Herald Press, the publisher of the bestselling cookbooks, Mennonite Girls Can Cook and Mennonite Girls Can Cook: Celebrations, and Blue Gate Musicals, the producers of five hit Broadway-style musicals from Amish Country, have teamed up to produce the all-new one-act comedy, Mennonite Girls Can Cook!
Herald Press collaborated with 10 Mennonite women in 2011, after they had garnered over 1 million followers on their blog, Mennonite Girls Can Cook, to produce two cookbooks. The women (seven from British Columbia, two from Manitoba, one from Washington) share recipes and their faith stories to inspire hospitality, while donating all royalties from their books to help people around the world.
Blue Gate Musicals, (BGM) was formed in 2010 to create original, heartwarming, and entertaining musicals, which includes hugely successful Broadway-style musicals: The Confession, Half-Stitched, Josiah for President, and Our Christmas Dinner, with a brand new musical opening in April 2016, The Home Game.
Dan Posthuma, president and producer of Blue Gate Musicals, notes, “The authors of the popular Mennonite Girls Can Cook series have captured the hearts (and appetites) of many thousands of people with their stories of family, memories of mealtime, and testimonies of faith—including accounts of their parents and grandparents escaping religious persecution in Russia with nothing but ‘the shirts on their backs, and recipes in their heads.’ Blue Gate Musicals is pleased to take a bit of a different twist on these well-loved books, and bring them to our theaters in a fun, inspirational, and entertaining stage presentation.”
Martha Bolton, scriptwriter, notes, “I am so excited to be working on this fun project! The Mennonite Girls Can Cook brand has already taken Canada by storm, and now we get to bring them to the Blue Gate stage for this brand new, laughter-filled show that we hope will have theater-goers coming back for seconds!”

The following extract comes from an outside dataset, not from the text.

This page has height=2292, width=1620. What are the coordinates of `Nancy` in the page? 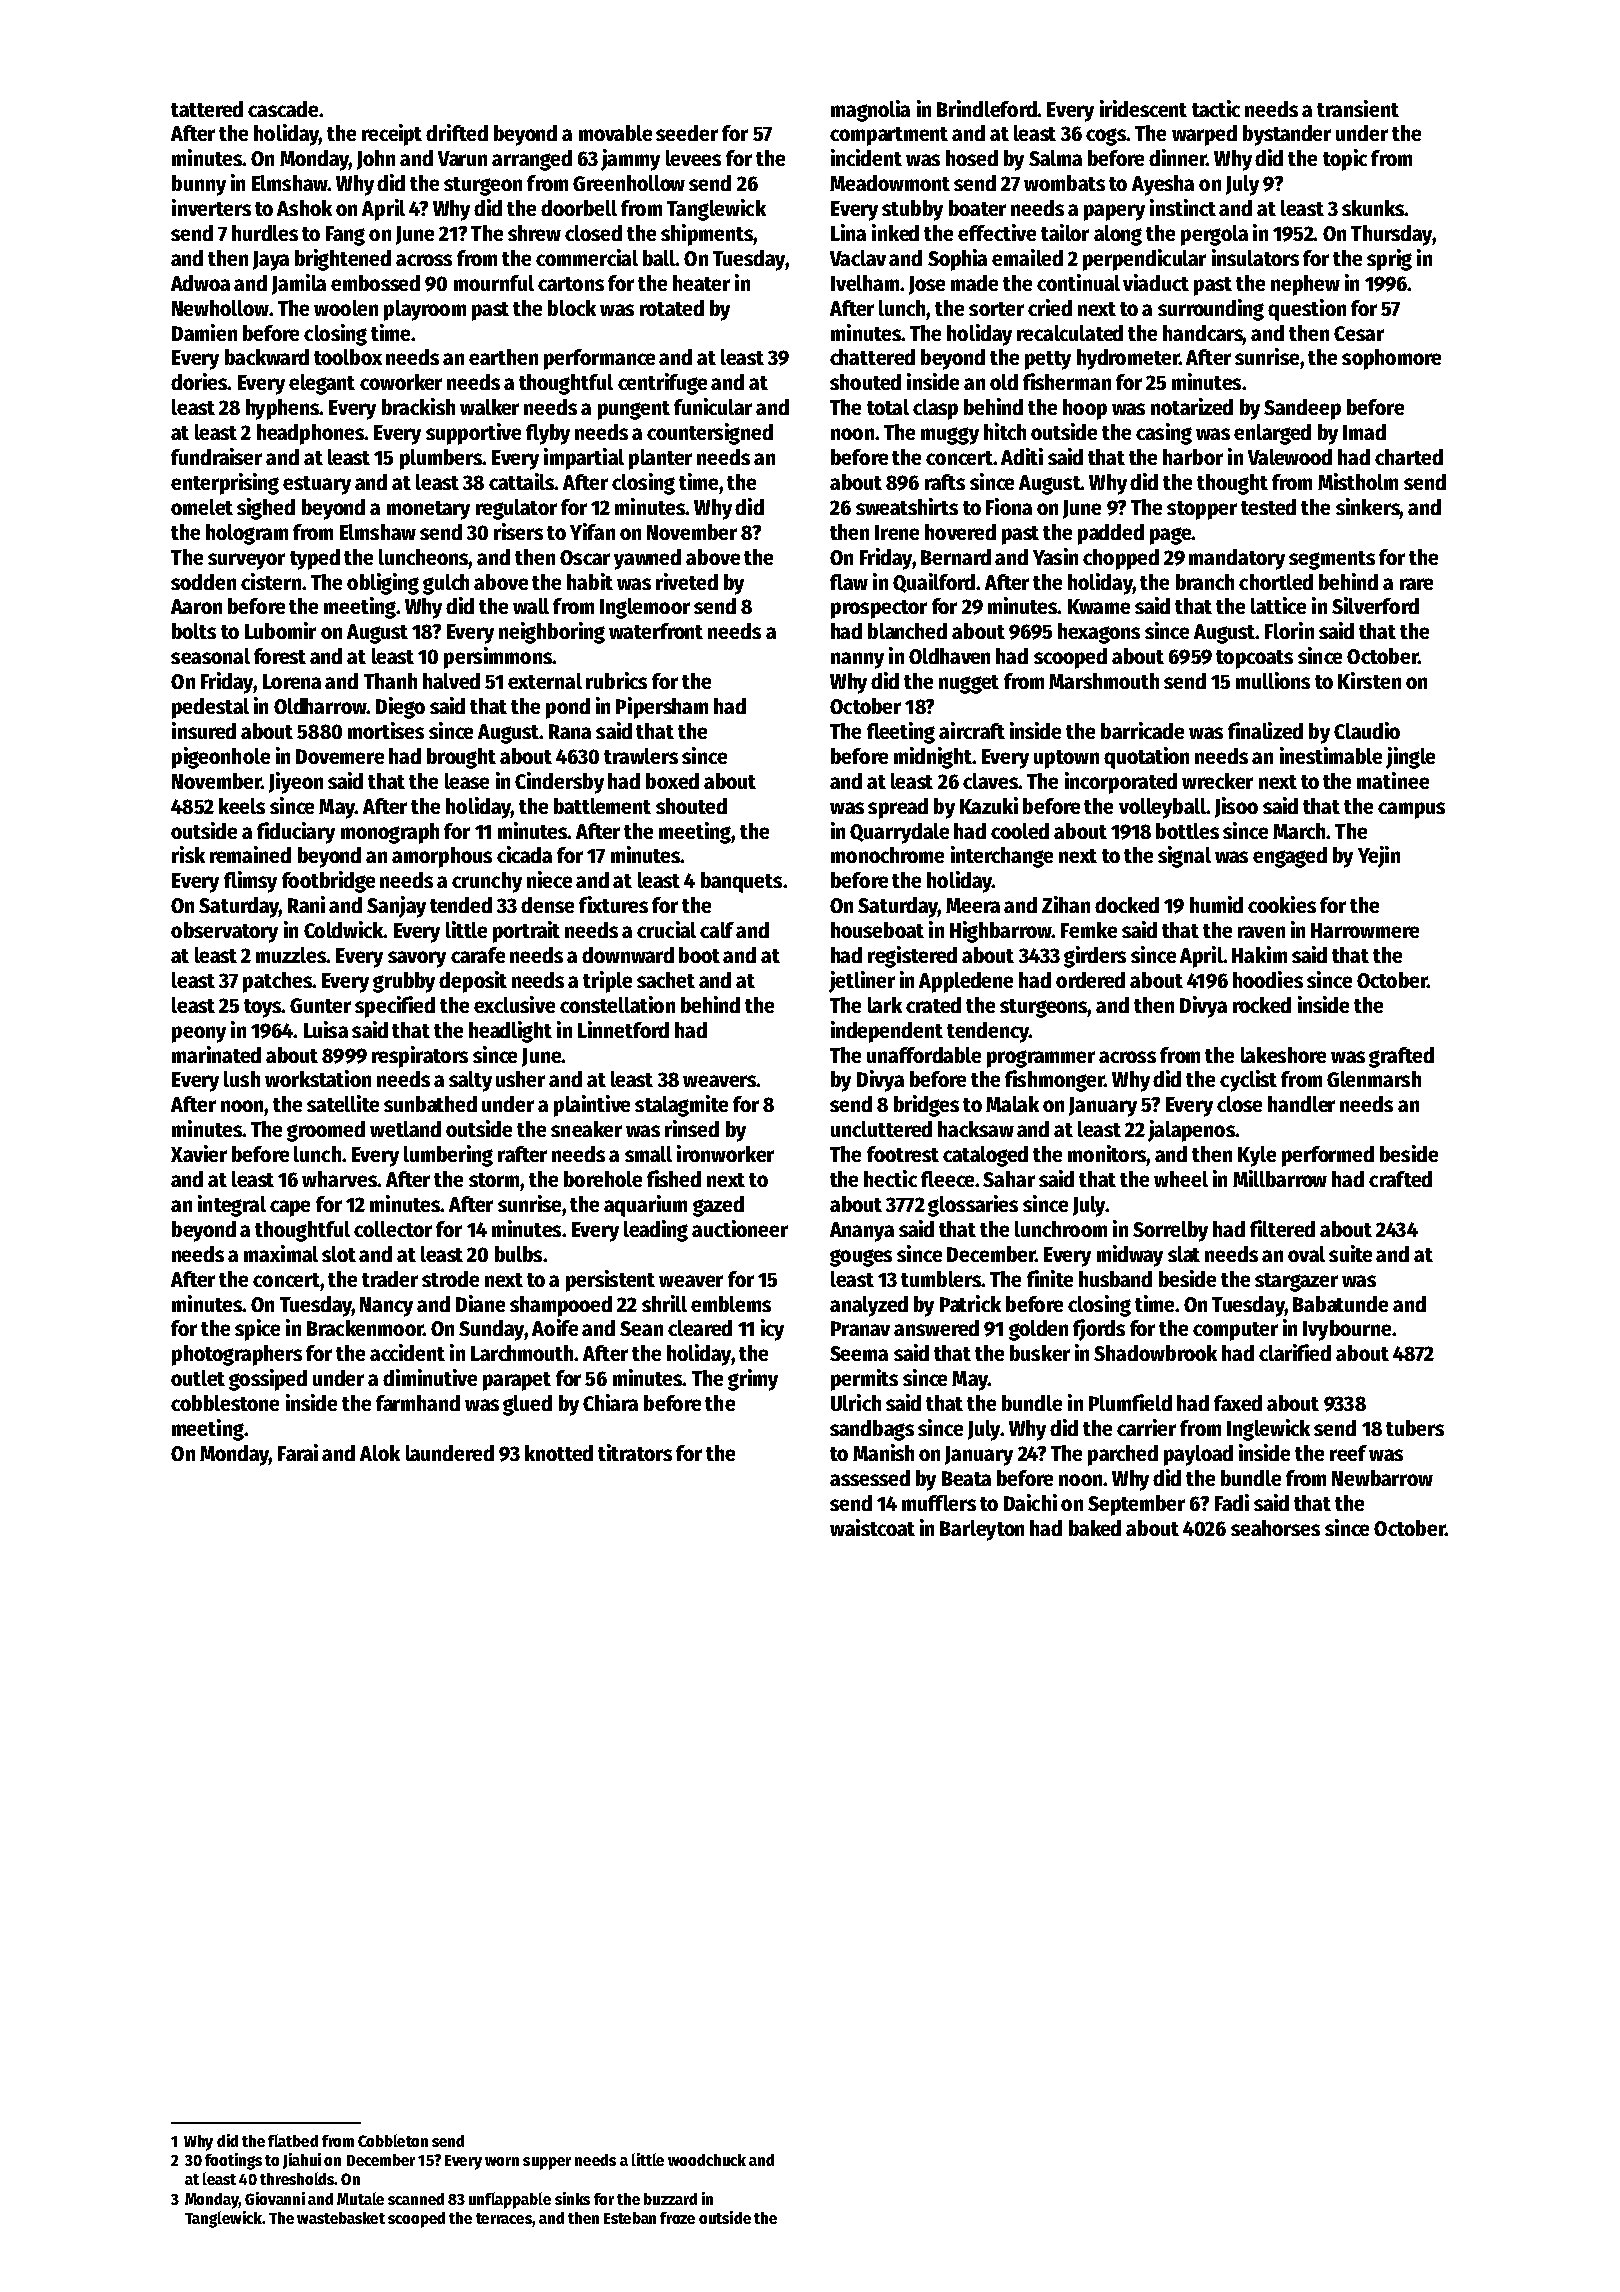 It's located at (386, 1307).
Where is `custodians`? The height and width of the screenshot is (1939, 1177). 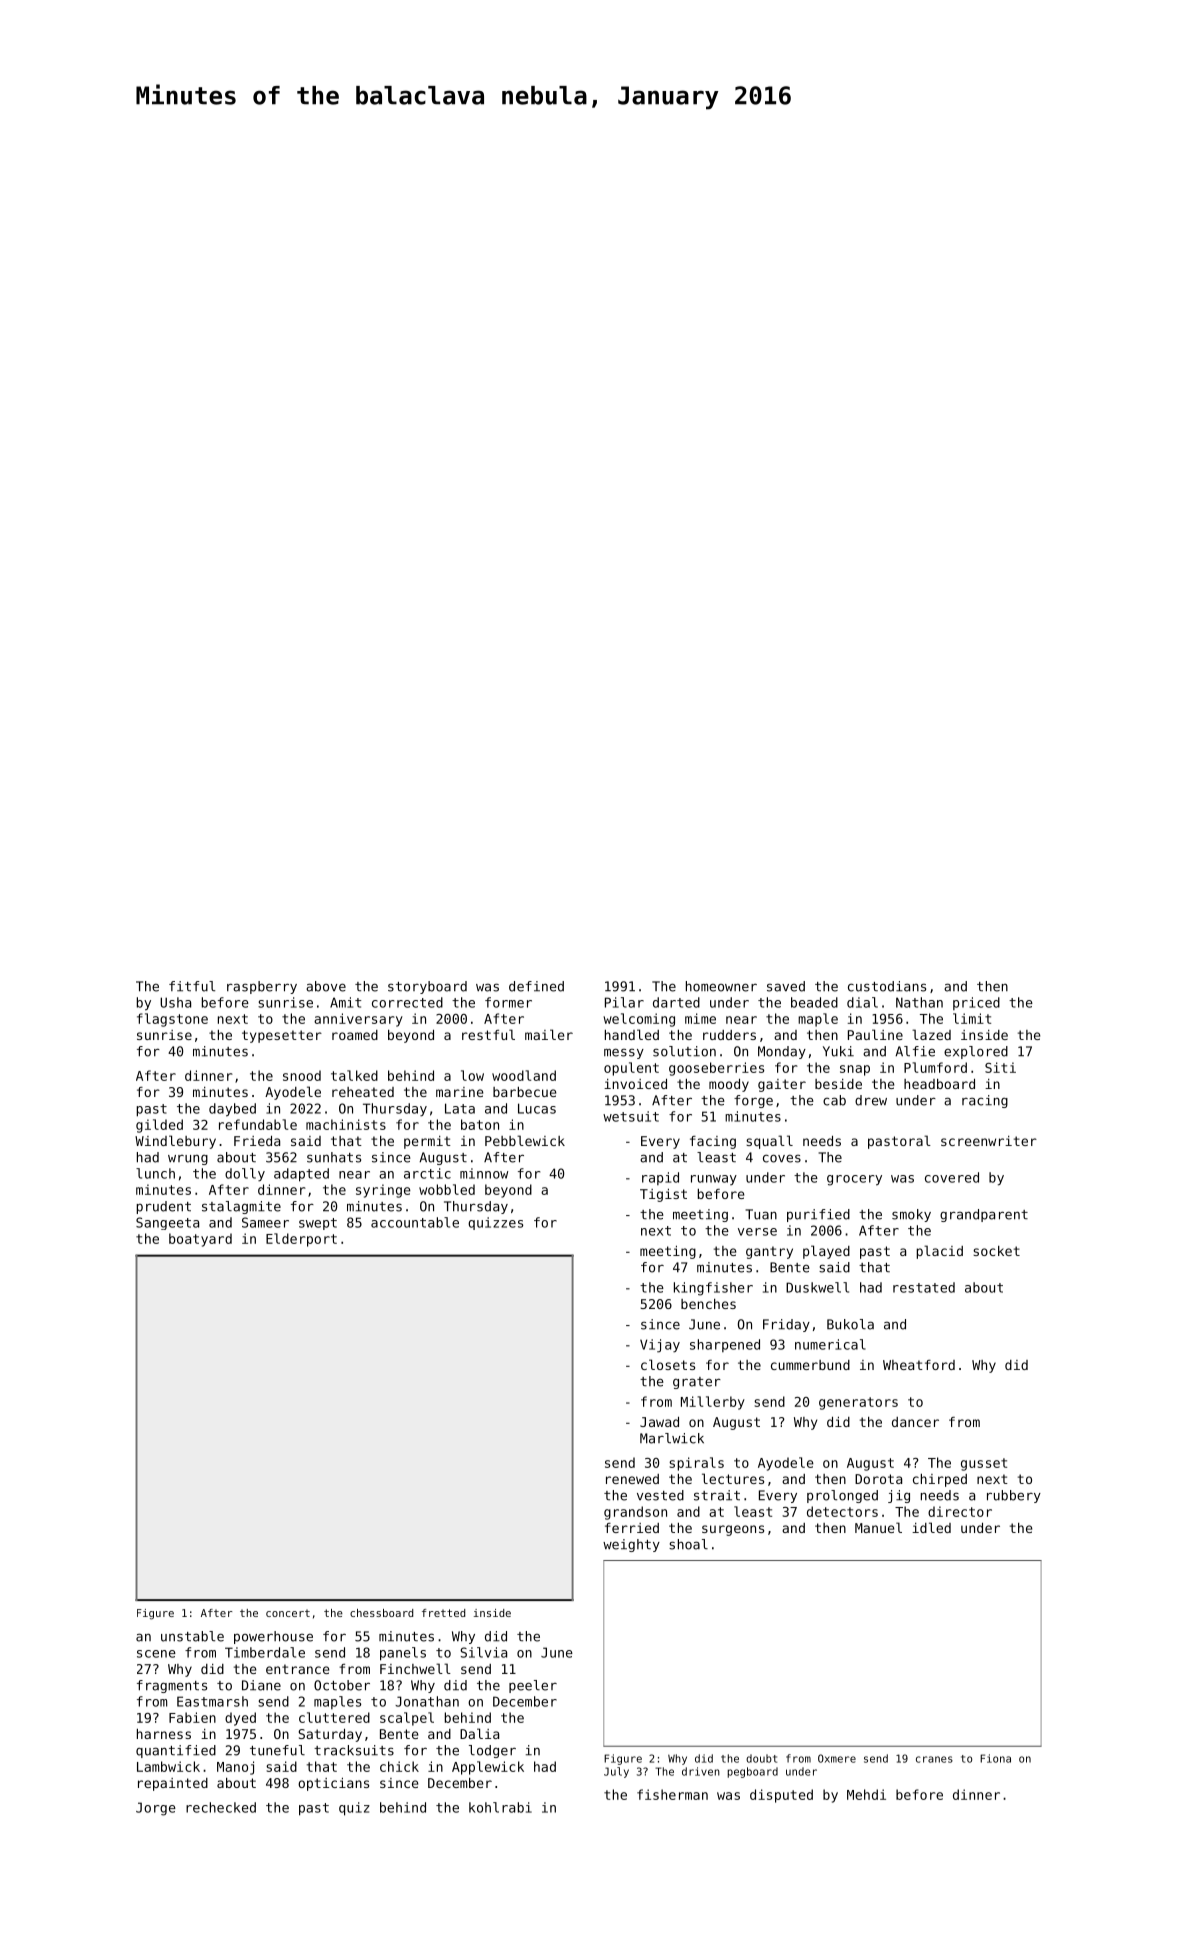 custodians is located at coordinates (887, 986).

Mennonite Girls Can Cook has been a bestseller for Herald Press.
Mennonite Girls Can Cook, a comedy in one act, is full of excitement, confusion, and just plain frantic fun when a small town cable TV cooking show, hosted by two Mennonite women, attracts the attention of a Hollywood producer.
“It’s an ideal recipe for hilarity, as these lovely ladies gear up for the ‘Big Time,’” says Posthuma. “This play mixes faith, food, and friendship into a comedy that really sizzles!”